Lara Trump

Lara Lea Trump, daughter-in-law of President Donald Trump, made an appearance at a Republican fundraising event in Nashua Tuesday night.

NASHUA — The daughter-in-law of President Donald Trump insisted he’s determined to avenge a narrow 2016 defeat here and win New Hampshire’s four electoral votes next year.

Lara Lea Trump, 36, fired up a very supportive crowd of Republican activists at a fundraiser for the state GOP at the Nashua Radisson Hotel Tuesday night.

“We were so close to winning here in New Hampshire less than 3,000 votes really,” Lara Trump said. “We’re going to get it done in 2020.”

Trump, 36, married the President’s son, Eric, in 2014 and had a career as a television producer for Fox News before the 2016 election.

She has been a frequent surrogate for the President, speaking at events like this one and corporate functions to promote the White House agenda.

Gov. Chris Sununu said Republicans need to advocate for their fiscally conservative policies and not simply run against what Democrats have been pushing in Concord.

“If it’s about them (Democrats) being socialists, that’s not enough. It is about us being for New Hampshire and that’s the message for 2020,” Sununu said.

This was the first major fundraiser since former State Rep. Stephen Stepanek of Amherst became chairman of the Republican State Committee last January.

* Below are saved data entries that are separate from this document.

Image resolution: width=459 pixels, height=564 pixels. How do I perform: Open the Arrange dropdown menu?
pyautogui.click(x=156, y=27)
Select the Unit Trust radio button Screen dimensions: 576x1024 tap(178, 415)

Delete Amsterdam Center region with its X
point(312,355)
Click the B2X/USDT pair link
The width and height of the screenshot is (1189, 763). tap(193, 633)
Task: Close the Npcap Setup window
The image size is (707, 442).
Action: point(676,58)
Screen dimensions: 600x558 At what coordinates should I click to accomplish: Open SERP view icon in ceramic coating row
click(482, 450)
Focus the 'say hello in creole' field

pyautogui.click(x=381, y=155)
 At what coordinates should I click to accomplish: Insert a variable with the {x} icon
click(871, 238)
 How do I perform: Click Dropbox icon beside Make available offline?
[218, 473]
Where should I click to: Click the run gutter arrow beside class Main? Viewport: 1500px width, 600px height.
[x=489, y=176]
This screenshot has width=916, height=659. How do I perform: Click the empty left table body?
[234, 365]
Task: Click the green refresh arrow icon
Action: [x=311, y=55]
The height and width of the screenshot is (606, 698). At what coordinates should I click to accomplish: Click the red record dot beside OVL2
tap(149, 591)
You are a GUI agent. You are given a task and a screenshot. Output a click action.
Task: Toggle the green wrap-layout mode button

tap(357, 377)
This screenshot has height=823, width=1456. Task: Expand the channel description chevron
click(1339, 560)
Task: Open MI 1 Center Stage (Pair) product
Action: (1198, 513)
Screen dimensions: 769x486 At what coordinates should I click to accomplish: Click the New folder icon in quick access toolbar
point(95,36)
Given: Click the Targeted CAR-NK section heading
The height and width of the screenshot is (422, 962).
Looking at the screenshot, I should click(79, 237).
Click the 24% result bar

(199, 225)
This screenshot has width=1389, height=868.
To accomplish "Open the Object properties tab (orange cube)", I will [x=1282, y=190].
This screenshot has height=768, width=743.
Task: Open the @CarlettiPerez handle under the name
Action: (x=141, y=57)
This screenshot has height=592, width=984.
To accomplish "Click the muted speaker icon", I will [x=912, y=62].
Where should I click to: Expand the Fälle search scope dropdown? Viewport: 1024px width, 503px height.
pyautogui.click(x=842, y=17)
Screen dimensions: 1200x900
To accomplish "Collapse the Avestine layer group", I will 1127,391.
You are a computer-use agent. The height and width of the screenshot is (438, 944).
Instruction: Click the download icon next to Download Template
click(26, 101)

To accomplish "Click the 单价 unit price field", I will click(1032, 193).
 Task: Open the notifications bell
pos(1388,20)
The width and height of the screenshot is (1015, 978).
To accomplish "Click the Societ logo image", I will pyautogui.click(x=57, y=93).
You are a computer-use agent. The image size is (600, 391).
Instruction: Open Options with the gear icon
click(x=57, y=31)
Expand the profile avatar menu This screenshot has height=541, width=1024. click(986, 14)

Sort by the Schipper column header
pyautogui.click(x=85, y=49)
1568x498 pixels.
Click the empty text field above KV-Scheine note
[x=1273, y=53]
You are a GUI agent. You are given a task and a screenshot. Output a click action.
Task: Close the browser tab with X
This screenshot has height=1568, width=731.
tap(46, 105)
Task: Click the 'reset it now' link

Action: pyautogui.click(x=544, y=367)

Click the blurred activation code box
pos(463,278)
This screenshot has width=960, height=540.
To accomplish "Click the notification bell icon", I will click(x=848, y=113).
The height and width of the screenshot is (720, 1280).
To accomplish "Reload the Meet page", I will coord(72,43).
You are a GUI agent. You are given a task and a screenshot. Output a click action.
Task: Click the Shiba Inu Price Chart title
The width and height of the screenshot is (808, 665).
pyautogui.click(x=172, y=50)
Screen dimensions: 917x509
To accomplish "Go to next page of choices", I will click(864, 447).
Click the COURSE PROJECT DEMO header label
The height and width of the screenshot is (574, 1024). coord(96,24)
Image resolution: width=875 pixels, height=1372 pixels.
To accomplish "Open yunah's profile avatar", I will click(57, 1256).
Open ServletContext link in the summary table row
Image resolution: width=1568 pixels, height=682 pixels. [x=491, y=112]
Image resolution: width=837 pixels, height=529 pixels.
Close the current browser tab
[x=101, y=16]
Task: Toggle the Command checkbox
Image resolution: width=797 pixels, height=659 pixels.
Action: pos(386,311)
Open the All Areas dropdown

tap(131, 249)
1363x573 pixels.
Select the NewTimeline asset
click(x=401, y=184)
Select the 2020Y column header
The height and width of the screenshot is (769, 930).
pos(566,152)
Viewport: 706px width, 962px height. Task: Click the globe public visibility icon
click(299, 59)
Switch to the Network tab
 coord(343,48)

A former fundraiser for former House Speaker Bill O’Brien, Stepanek made reviving the state GOP base of donors a major theme of his candidacy.

Last February, Democratic Party Chairman Raymond Buckley claimed his party cleared $400,000 when nearly 1,000 attended its 100 Club fundraiser in Manchester where presidential candidate Sen. Elizabeth Warren (D-Mass.) served as its keynote speaker.

“Pocohantas, I think she’s done unfortunately; it’s too bad to see,” Lara Trump said referring to Trump’s nickname for Warren.

Stepanek claimed 500 bought tickets to attend Tuesday’s event and he expected to net at least $70,000 from it. “I’m not satisfied. The next event I’d like to have 1,000 come and net $150,000 from it,” Stepanek said.

Major sponsors of this Spring to Victory celebration were Sununu, Senate Republican Leader Chuck Morse, former GOP state chairman Steve Duprey of Concord, several GOP committees and Peter Napoli, whose company owns many McDonald’s restaurants in New Hampshire.

During an interview, Lara Trump said President Trump’s threat to close down the southern border with Mexico unless he gets more cooperation with America’s neighbors was not an idle one.

“I think one thing the people know about Donald Trump is he is not a bluffer. When he says he’s going to do something he generally does it,” she said.

“He has given Congress every opportunity to fix this and they have failed to do so.”

Her visit comes a day after Republican congressional leaders confirmed they will not be acting on a replacement to the Affordable Care Act until after the 2020 election.

“He tried to get something done quicker but unfortunately the Congress was not on board,” she said.

A North Carolina native, Lara Trump declined to criticize former Vice President Joe Biden, who in recent days had two women come forward to say he touched them in ways that made them uncomfortable.

“Having been in this family and since Day One had things written about us, talked about us, said about us that were untrue I can tell you I take everything with a grain of salt,” she said.

These allegations from several years ago could have been politically timed to stop Biden’s candidacy before it was to become official later this month, she suggested.

“It seems politically advantageous for his potential competitors to want to keep him out of this race. I don’t know why this is coming out now but I’m going to let them fight with each other,” Lara Trump said.

Outside the event, the New Hampshire Democratic Party had protesters holding large signs depicting the cash that Sununu’s Inaugural Fund in 2017 and 2018 had reimbursed him and family members.

“From self-dealing inaugural slush funds to an exclusive focus on corporate special interests over the needs of New Hampshire families, the similarities between Sununu and Trump are uncanny,” Democratic state chairman Raymond Buckley said in a statement.

“So it makes perfect sense that Sununu would be fundraising with a Trump instead of standing up to the President as he works to take away the health care of tens of thousands of Granite Staters and steal hundreds of millions from our shipyard.”